Strong still has three Mexican coins Garcia obtained as a souvenir on a trip across the border and gave to a friend before he deployed to war. The friend held onto them after learning of Garcia's death and eventually gave them to the family.
Garcia was presumed missing but turned out to have actually been buried anonymously on U.S. soil for well over a half-century.
North Korea and the United States reached an agreement to exchange war dead in 1954. Garcia's remains were sent to the United States but were never identified.
He was buried as an unknown at the National Memorial Cemetery of the Pacific, colloquially known as the Punchbowl, in Hawaii in 1956.
"Since the 1980s the Army has been working to identify all the remains they found in the Punchbowl," she said "They've got boxes of bones with numbers."
His remains were exhumed in 2019 for more testing. A historian and forensic anthropologist determined the remains might be Garcia so they were sent to a Defense POW/MIA Accounting Agency Laboratory for dental, anthropological and mitochondrial DNA analysis.
A rosette will be placed by his name at the Courts of the Missing at the Punchbowl in Honolulu. A celebration of life will take place from noon until 6 p.m. on Saturday, Sept. 16 at the United Steelworkers Union's McBridge Hall in Gary. At least 500 people are expected to turn out.
"It's a ceremony for family members who can't get down to Laredo. The military will be putting on services when he gets to his final resting place," said relative Joe Perez, a union leader for the International Longshoremen Association at the Port of Indiana-Burns Harbor. "I've heard a lot of stories about him, that he was a very handsome, very honorable and very prideful man. It's a great feeling to have some closure. My aunt donated her DNA to the military database and gave us an opportunity to get some closure."
The public is welcome to attend the ceremony, which will include taps and a 21-gun salute from a local Veterans of Foreign Wars chapter.
He will be buried in Laredo, Texas, on Oct. 14.

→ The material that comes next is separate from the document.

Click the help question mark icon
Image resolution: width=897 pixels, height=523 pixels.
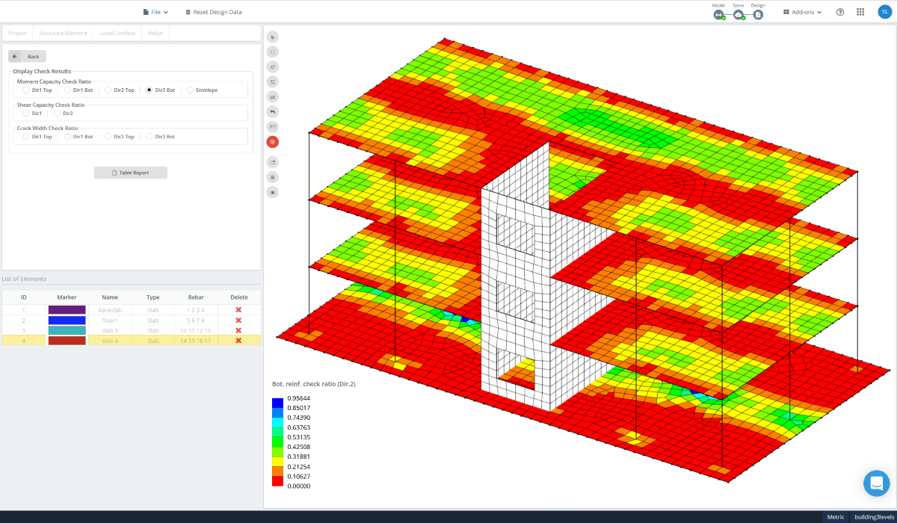coord(839,11)
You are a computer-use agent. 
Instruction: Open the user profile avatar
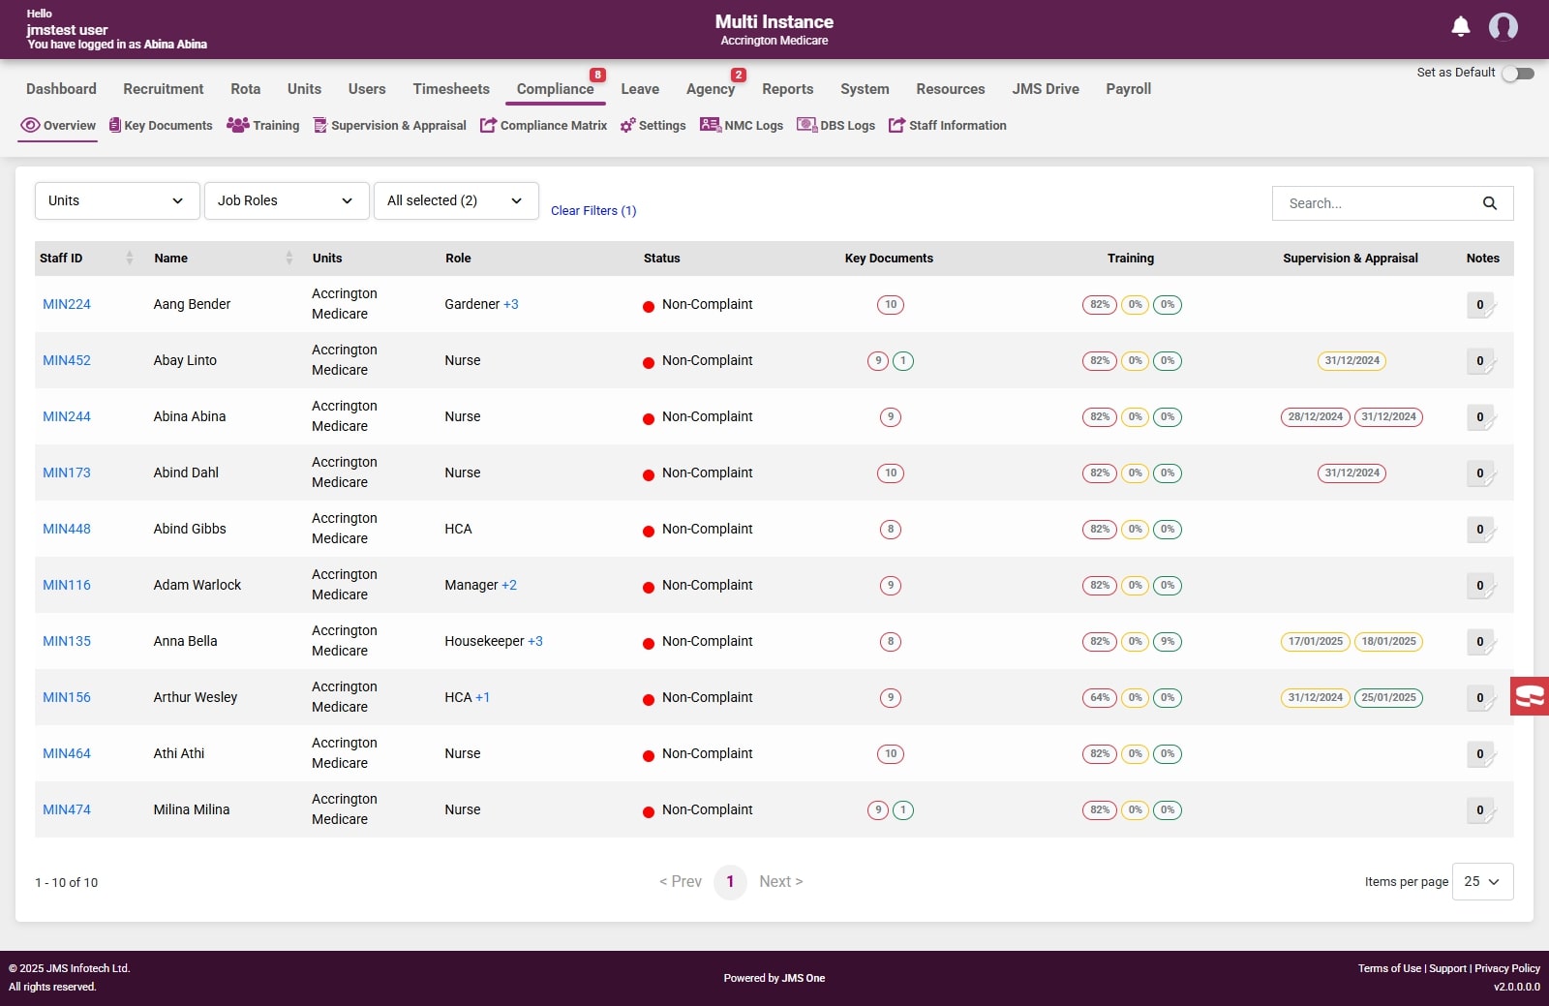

His nephew Rolando Vera said the family was given the choice of leaving him in the Punchbowl, having him buried at Arlington National Cemetery or having him buried at any military post in the country. They opted to bury him with his parents in his hometown.
Vera, who lives in Laredo, remembers going with his mother frequently to a monument downtown for the Korean MIA/POW. He was so young he didn't initially grasp the concept.
"Everybody was holding out hope at some point he would be located," he said. "My mother, his sister, read a newspaper article in the local paper in the 1970s about POW/MIAs who survived by somehow blending in with the natives. It's been a long road for the last 73 years. But he's finally getting a military funeral."
After a suburban Houston newspaper article suggested it, Vera is looking into getting a local school in Texas named after Garcia. Laredo is in the process of building four elementary schools to try to keep up with population growth there.
"The article said he would be somebody deserving of having a school named after him and he was a true hero," he said. "It's been an amazing journey and there's been quite a bit of interest. I'm just blown away by all the interest being shown by people who didn't know him but admired him for being patriotic."
Strong hopes that by sharing her story more people related to POW/MIAs will consider donating their DNA in the hope of finding a match.
"I've been asked to consider going to conventions to share my story," she said. "It's been so moving, the miracle of it. We thought there was no chance of identifying him but you never know. There are thousands who still need to be identified. More people giving their blood would probably help."